The major agricultural shows in Australia hold led (conformation), trade and turnout classes for draft horses. At field days draft horses are also shown in long reining, ridden, log snigging, ploughing, pulling, novelty events, agricultural and other implements events, too.

The draft breeds exhibited in Australia include the Australian Draught Horse, Belgian, Clydesdale, Percheron, Shire and the Suffolk Punch.

==Preparation for a show==

Before leaving the farm all equipment is checked for problems, cleaned thoroughly, and packed into the truck–trailer used for travel. Most hitches use a semi trailer to transport their horses and all their equipments from show to show. Generally, the maximum number of horses that can be trailered in this manner is nine. Most exhibitors arrive the day before showing begins so that they may set up their stalls, including stall decorations that display the farm name and colors, and prepare for the hectic show schedule.

Most exhibitors bathe their horses before departing from their home farms so that their stock arrive at the show looking well groomed. Other trainers and farms are evaluating their competition as soon as they arrive, so this is as much for show as is practical. Depending on the show's facilities, the draft horses tend to be hosed down upon arrival, or bathed completely to remove any dirt from their coats, though each farm has their own way of doing things. Clydesdales require extra attention after the bathing process, due to their leg feathers, which are coated in sawdust to help keep dirt out of the wet hair.
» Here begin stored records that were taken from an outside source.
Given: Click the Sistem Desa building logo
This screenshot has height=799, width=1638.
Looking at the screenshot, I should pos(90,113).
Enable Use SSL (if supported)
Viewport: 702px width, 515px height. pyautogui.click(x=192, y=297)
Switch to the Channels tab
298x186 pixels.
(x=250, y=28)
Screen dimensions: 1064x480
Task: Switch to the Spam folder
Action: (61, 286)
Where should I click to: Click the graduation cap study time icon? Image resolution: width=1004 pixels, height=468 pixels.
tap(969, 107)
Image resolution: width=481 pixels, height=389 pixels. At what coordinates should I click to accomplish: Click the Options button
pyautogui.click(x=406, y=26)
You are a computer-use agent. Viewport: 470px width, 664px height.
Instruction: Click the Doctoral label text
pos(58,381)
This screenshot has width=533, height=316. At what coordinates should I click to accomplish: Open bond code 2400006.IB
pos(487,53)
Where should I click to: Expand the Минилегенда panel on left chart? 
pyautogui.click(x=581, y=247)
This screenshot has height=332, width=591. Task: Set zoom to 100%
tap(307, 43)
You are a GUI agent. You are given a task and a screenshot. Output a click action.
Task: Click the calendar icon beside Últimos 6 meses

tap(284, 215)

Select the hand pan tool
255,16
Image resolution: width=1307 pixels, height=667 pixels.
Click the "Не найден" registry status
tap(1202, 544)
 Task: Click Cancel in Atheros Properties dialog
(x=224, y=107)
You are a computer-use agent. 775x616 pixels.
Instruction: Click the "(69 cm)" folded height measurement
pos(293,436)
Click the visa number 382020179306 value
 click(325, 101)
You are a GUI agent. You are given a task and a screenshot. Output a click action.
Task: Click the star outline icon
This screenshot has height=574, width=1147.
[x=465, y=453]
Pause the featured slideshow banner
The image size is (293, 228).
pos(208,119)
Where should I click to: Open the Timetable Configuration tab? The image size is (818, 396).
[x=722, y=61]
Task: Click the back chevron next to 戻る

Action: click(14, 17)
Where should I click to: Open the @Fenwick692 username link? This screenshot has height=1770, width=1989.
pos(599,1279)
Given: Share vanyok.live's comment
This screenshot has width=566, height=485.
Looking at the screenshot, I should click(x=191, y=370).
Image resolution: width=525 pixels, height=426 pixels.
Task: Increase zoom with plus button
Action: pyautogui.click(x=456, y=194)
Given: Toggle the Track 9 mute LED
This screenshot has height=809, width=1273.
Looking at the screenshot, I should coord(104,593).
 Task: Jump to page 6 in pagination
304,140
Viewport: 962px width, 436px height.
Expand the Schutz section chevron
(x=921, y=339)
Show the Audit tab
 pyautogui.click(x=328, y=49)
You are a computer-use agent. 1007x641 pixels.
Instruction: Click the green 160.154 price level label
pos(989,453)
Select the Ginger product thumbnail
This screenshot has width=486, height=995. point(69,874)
The morning of the show horses are completely groomed, sometimes using a vacuum to remove any dust that has settled into the horses' coats since their bath. Next, most breeds have their hooves painted black, usually with hoof black or a glossy black spray paint. Exceptions to this are the Clydesdale and Shire breeds which commonly have white hooves, linked to the white leg markings preferable for their breed. For these breeds, it is necessary to powder their white feathers with baby powder, or a similar substance, once again depending on preference.

While the hooves are drying, the mane is rolled and tails are braided up in a specific way. At this point, the horses are harnessed and then sprayed with fly spray to prevent movement in the show ring. Harnesses are wiped down again to remove any dust that has settled on them and the horses are hitched to the cart or wagon that will be used during the next class.